Jika benar ada kontrak oplosan, Mufti menilai hal itu sebagai kejahatan terstruktur yang dilakukan Pertamina. Ia menekankan bahwa tindakan tersebut tidak hanya merugikan negara tetapi juga mengkhianati rakyat.
Mufti mengungkapkan bahwa ia mendengar informasi mengejutkan terkait grup WhatsApp berjudul “Orang-Orang Senang”. Grup tersebut diduga berisi para pelaku pengoplosan yang dengan sadar merampok negara dan rakyat.
Sementara itu, anggota Komisi VI lainnya, Darmadi Durianto, menyebut belum ada langkah konkret dari Pertamina terkait kasus ini.

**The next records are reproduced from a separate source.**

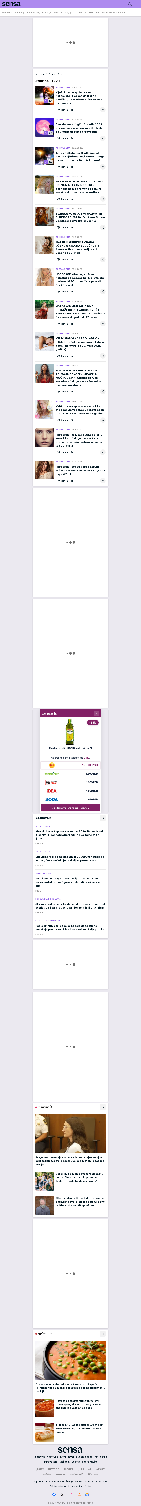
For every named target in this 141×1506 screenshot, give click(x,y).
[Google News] (87, 1494)
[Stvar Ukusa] (93, 1474)
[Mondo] (54, 1469)
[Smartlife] (60, 1474)
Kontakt (79, 1481)
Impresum (39, 1481)
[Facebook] (54, 1494)
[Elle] (80, 1469)
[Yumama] (76, 1474)
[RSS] (78, 1494)
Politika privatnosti (60, 1486)
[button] (65, 109)
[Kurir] (40, 1469)
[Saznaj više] (103, 1107)
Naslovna (40, 74)
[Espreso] (68, 1469)
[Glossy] (100, 1469)
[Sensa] (10, 4)
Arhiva (88, 1486)
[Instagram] (70, 1494)
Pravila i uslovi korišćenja (59, 1481)
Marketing (77, 1486)
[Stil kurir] (90, 1469)
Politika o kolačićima (96, 1481)
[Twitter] (62, 1494)
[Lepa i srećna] (46, 1474)
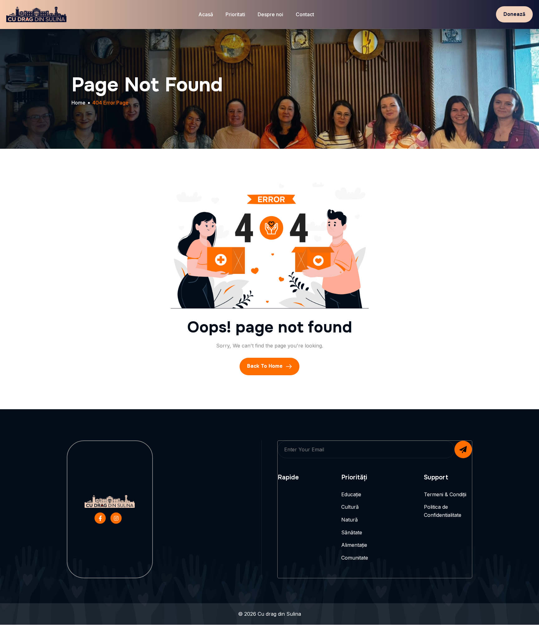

Ia bahkan mencurigai perusahaan migas negara itu telah menjadi sarang mafia.
Darmadi menyatakan bahwa Dirut Pertamina saat ini, Simon Aloysius Mantiri, tidak bisa dimintai pertanggungjawaban atas kasus korupsi 2018–2023. Namun, ia meminta Simon segera melakukan pembenahan di tubuh Pertamina.
Sebagai informasi, Direktur Utama PT Pertamina Patra Niaga, Riva Siahaan, telah ditangkap Kejaksaan Agung. Ia diduga mengoplos BBM RON 90 menjadi RON 92 sejak 2018 hingga 2023, menyebabkan kerugian negara hampir Rp1.000 triliun.